Retaliation in Employment Law

Retaliation is adverse action taken because a worker reported misconduct, opposed unlawful conduct, or exercised a protected legal right.

Retaliation means punishing a worker for engaging in conduct the law protects, such as reporting discrimination, requesting an accommodation, or complaining about unpaid wages. In plain language, it is adverse treatment that happens because the worker asserted a legal right or raised a protected concern.

Why It Matters

The term matters because many employment statutes protect reporting and opposition activity even when the underlying complaint is disputed. A retaliation claim may succeed based on the employer’s response to protected conduct, not only on whether the original complaint was ultimately proved.

Where It Appears

The term appears in whistleblower complaints, EEOC charges, wage claims, internal HR investigations, suspension and demotion disputes, and litigation following protected reports or requests.

Practical Example

An employee asks for a disability-related accommodation and is moved to a worse shift immediately afterward. Even if the accommodation dispute is still being debated, the schedule change may raise a retaliation issue if it was imposed because of the request.

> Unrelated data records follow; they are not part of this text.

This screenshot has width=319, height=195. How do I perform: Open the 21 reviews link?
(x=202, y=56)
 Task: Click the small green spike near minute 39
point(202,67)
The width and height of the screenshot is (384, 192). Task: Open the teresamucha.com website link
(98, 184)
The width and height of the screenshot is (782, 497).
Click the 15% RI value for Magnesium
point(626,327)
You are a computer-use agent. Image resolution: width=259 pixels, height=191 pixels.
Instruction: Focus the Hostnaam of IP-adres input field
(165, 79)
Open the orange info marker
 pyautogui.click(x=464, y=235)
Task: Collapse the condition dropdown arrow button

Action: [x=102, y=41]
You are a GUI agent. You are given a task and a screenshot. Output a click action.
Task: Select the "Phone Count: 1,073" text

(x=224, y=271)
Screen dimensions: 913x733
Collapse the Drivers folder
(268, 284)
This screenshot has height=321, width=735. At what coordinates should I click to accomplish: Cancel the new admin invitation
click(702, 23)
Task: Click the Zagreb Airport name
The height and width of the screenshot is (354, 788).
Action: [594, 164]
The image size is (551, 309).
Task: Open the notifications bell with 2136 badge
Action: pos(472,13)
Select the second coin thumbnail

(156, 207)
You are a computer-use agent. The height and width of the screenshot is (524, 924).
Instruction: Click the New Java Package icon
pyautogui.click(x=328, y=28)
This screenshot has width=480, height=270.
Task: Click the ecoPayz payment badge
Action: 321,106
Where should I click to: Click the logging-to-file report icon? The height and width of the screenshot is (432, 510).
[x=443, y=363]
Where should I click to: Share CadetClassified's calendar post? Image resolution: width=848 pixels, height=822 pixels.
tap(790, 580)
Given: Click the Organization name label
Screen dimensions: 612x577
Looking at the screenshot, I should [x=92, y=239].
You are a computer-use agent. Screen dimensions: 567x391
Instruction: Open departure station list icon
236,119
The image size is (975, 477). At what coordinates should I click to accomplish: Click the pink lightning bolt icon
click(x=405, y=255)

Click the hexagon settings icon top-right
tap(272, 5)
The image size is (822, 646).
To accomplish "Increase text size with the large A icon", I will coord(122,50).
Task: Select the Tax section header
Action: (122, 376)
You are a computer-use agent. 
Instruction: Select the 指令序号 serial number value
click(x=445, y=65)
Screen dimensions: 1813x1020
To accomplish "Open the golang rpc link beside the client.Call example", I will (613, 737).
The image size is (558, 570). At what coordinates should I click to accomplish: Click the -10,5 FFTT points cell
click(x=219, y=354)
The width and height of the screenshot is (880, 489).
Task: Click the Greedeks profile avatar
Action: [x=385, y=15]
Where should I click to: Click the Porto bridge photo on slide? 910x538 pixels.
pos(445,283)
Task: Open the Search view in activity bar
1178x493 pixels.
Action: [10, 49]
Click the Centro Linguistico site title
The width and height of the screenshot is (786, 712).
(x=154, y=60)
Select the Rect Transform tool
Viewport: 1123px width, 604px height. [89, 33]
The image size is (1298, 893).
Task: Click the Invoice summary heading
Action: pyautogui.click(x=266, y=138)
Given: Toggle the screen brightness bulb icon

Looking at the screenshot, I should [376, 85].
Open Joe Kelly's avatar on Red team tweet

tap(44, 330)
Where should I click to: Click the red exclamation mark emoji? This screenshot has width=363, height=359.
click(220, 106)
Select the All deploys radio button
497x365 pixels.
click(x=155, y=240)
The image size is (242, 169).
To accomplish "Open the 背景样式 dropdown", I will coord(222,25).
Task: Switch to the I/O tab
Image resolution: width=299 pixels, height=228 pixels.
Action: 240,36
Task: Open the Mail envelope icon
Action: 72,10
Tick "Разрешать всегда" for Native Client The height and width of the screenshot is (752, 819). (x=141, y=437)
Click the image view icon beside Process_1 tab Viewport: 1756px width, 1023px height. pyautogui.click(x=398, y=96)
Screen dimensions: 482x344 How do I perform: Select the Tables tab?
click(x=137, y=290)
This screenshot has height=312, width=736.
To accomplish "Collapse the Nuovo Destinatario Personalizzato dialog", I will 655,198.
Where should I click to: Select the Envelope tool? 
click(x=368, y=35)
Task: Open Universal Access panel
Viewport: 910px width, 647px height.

How It Differs From Nearby Terms

  • Discrimination focuses on protected-status treatment.
  • Wrongful termination is broader and may be based on retaliation, discrimination, contract breach, or other legal theories.
  • Harassment focuses on unwelcome conduct rather than punishment for protected activity.

Knowledge Check

  1. Can retaliation exist even if the original complaint is not fully proved? Yes. The key question is often whether the worker engaged in protected conduct and was punished because of it.
  2. Is retaliation limited to firing? No. It can include demotion, schedule changes, discipline, or other materially adverse treatment.